**Task goal**. An exact retyping of every record is required.

**Excerpted data**.
####
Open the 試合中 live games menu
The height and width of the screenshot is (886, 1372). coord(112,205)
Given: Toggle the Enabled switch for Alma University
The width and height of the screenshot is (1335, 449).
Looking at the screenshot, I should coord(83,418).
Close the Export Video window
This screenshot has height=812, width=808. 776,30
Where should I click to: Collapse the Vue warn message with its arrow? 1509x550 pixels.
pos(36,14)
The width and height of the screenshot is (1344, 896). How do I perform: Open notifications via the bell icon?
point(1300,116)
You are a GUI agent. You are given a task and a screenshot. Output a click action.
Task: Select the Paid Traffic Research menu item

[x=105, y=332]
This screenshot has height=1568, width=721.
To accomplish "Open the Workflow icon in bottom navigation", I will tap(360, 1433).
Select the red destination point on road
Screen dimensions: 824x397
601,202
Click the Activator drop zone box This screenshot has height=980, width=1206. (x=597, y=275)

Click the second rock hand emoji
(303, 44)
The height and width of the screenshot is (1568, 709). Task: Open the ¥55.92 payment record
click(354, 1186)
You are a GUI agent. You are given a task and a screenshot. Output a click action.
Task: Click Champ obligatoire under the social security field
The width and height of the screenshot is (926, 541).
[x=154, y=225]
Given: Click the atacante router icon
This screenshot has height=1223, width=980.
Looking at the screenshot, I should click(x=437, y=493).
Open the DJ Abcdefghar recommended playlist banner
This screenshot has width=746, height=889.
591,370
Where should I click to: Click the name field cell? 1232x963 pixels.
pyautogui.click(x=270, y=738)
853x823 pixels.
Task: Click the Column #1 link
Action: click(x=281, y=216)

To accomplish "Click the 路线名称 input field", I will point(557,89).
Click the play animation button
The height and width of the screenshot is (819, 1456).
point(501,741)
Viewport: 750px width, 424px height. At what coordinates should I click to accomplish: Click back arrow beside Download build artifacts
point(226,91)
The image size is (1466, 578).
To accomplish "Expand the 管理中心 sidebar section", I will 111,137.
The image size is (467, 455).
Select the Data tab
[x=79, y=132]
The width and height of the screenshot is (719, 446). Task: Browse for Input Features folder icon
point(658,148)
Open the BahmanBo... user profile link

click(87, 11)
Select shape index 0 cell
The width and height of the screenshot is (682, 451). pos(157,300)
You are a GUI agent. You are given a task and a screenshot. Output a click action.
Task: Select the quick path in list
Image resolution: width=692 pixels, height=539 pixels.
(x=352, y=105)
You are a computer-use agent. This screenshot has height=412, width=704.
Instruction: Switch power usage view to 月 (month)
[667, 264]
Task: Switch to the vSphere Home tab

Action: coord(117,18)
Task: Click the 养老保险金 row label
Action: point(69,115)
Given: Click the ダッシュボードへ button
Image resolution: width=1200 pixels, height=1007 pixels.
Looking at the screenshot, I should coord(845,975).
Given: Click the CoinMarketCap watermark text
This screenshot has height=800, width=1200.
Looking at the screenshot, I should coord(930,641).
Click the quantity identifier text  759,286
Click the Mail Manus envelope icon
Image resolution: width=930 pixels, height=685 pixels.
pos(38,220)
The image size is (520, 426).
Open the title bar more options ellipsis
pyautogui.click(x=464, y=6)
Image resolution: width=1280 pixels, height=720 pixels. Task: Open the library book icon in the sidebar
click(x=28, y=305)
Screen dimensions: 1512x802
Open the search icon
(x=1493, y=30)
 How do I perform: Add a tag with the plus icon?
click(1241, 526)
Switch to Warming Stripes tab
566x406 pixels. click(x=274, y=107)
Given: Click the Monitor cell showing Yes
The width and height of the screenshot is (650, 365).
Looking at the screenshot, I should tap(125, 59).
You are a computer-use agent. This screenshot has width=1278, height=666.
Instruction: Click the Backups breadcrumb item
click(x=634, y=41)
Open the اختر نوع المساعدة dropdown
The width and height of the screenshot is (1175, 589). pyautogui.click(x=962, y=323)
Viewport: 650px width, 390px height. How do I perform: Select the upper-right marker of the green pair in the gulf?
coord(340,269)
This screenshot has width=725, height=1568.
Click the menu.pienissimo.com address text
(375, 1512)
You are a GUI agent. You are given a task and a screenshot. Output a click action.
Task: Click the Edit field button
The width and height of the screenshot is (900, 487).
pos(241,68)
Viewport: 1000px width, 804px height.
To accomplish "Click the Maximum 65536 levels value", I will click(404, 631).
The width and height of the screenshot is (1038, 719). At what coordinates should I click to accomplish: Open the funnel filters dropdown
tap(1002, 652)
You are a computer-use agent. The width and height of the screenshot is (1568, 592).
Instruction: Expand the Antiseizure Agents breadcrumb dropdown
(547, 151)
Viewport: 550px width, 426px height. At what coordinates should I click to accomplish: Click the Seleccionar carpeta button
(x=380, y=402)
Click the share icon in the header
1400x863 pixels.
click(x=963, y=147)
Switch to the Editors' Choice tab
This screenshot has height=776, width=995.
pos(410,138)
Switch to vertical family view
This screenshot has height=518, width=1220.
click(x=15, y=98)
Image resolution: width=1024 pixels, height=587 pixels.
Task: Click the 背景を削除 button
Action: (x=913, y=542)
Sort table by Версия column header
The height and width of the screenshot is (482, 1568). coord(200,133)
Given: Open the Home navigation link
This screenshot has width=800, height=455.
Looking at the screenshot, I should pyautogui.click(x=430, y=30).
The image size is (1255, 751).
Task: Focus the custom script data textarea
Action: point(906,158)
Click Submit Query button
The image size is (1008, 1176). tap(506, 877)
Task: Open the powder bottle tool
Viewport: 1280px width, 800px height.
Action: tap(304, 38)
####
**Expected output**.
Open the 試合中 live games menu
The height and width of the screenshot is (886, 1372). coord(112,205)
Given: Toggle the Enabled switch for Alma University
The width and height of the screenshot is (1335, 449).
Looking at the screenshot, I should coord(83,418).
Close the Export Video window
This screenshot has height=812, width=808. 776,30
Where should I click to: Collapse the Vue warn message with its arrow? 1509x550 pixels.
pos(36,14)
The width and height of the screenshot is (1344, 896). How do I perform: Open notifications via the bell icon?
point(1300,116)
You are a GUI agent. You are given a task and a screenshot. Output a click action.
Task: Select the Paid Traffic Research menu item

[x=105, y=332]
This screenshot has height=1568, width=721.
To accomplish "Open the Workflow icon in bottom navigation", I will tap(360, 1433).
Select the red destination point on road
Screen dimensions: 824x397
601,202
Click the Activator drop zone box This screenshot has height=980, width=1206. (x=597, y=275)

Click the second rock hand emoji
(303, 44)
The height and width of the screenshot is (1568, 709). Task: Open the ¥55.92 payment record
click(354, 1186)
You are a GUI agent. You are given a task and a screenshot. Output a click action.
Task: Click Champ obligatoire under the social security field
The width and height of the screenshot is (926, 541).
[x=154, y=225]
Given: Click the atacante router icon
This screenshot has height=1223, width=980.
Looking at the screenshot, I should click(x=437, y=493).
Open the DJ Abcdefghar recommended playlist banner
This screenshot has width=746, height=889.
591,370
Where should I click to: Click the name field cell? 1232x963 pixels.
pyautogui.click(x=270, y=738)
853x823 pixels.
Task: Click the Column #1 link
Action: click(x=281, y=216)

To accomplish "Click the 路线名称 input field", I will point(557,89).
Click the play animation button
The height and width of the screenshot is (819, 1456).
point(501,741)
Viewport: 750px width, 424px height. At what coordinates should I click to accomplish: Click back arrow beside Download build artifacts
point(226,91)
The image size is (1466, 578).
To accomplish "Expand the 管理中心 sidebar section", I will 111,137.
The image size is (467, 455).
Select the Data tab
[x=79, y=132]
The width and height of the screenshot is (719, 446). Task: Browse for Input Features folder icon
point(658,148)
Open the BahmanBo... user profile link

click(87, 11)
Select shape index 0 cell
The width and height of the screenshot is (682, 451). pos(157,300)
You are a GUI agent. You are given a task and a screenshot. Output a click action.
Task: Select the quick path in list
Image resolution: width=692 pixels, height=539 pixels.
(x=352, y=105)
You are a computer-use agent. This screenshot has height=412, width=704.
Instruction: Switch power usage view to 月 (month)
[667, 264]
Task: Switch to the vSphere Home tab

Action: coord(117,18)
Task: Click the 养老保险金 row label
Action: point(69,115)
Given: Click the ダッシュボードへ button
Image resolution: width=1200 pixels, height=1007 pixels.
Looking at the screenshot, I should coord(845,975).
Given: Click the CoinMarketCap watermark text
This screenshot has height=800, width=1200.
Looking at the screenshot, I should coord(930,641).
Click the quantity identifier text  759,286
Click the Mail Manus envelope icon
Image resolution: width=930 pixels, height=685 pixels.
pos(38,220)
The image size is (520, 426).
Open the title bar more options ellipsis
pyautogui.click(x=464, y=6)
Image resolution: width=1280 pixels, height=720 pixels. Task: Open the library book icon in the sidebar
click(x=28, y=305)
Screen dimensions: 1512x802
Open the search icon
(x=1493, y=30)
 How do I perform: Add a tag with the plus icon?
click(1241, 526)
Switch to Warming Stripes tab
566x406 pixels. click(x=274, y=107)
Given: Click the Monitor cell showing Yes
The width and height of the screenshot is (650, 365).
Looking at the screenshot, I should tap(125, 59).
You are a computer-use agent. This screenshot has width=1278, height=666.
Instruction: Click the Backups breadcrumb item
click(x=634, y=41)
Open the اختر نوع المساعدة dropdown
The width and height of the screenshot is (1175, 589). pyautogui.click(x=962, y=323)
Viewport: 650px width, 390px height. How do I perform: Select the upper-right marker of the green pair in the gulf?
coord(340,269)
This screenshot has width=725, height=1568.
Click the menu.pienissimo.com address text
(375, 1512)
You are a GUI agent. You are given a task and a screenshot. Output a click action.
Task: Click the Edit field button
The width and height of the screenshot is (900, 487).
pos(241,68)
Viewport: 1000px width, 804px height.
To accomplish "Click the Maximum 65536 levels value", I will click(404, 631).
The width and height of the screenshot is (1038, 719). At what coordinates should I click to accomplish: Open the funnel filters dropdown
tap(1002, 652)
You are a computer-use agent. The width and height of the screenshot is (1568, 592).
Instruction: Expand the Antiseizure Agents breadcrumb dropdown
(547, 151)
Viewport: 550px width, 426px height. At what coordinates should I click to accomplish: Click the Seleccionar carpeta button
(x=380, y=402)
Click the share icon in the header
1400x863 pixels.
click(x=963, y=147)
Switch to the Editors' Choice tab
This screenshot has height=776, width=995.
pos(410,138)
Switch to vertical family view
This screenshot has height=518, width=1220.
click(x=15, y=98)
Image resolution: width=1024 pixels, height=587 pixels.
Task: Click the 背景を削除 button
Action: (x=913, y=542)
Sort table by Версия column header
The height and width of the screenshot is (482, 1568). coord(200,133)
Given: Open the Home navigation link
This screenshot has width=800, height=455.
Looking at the screenshot, I should pyautogui.click(x=430, y=30).
The image size is (1255, 751).
Task: Focus the custom script data textarea
Action: point(906,158)
Click Submit Query button
The image size is (1008, 1176). tap(506, 877)
Task: Open the powder bottle tool
Viewport: 1280px width, 800px height.
Action: tap(304, 38)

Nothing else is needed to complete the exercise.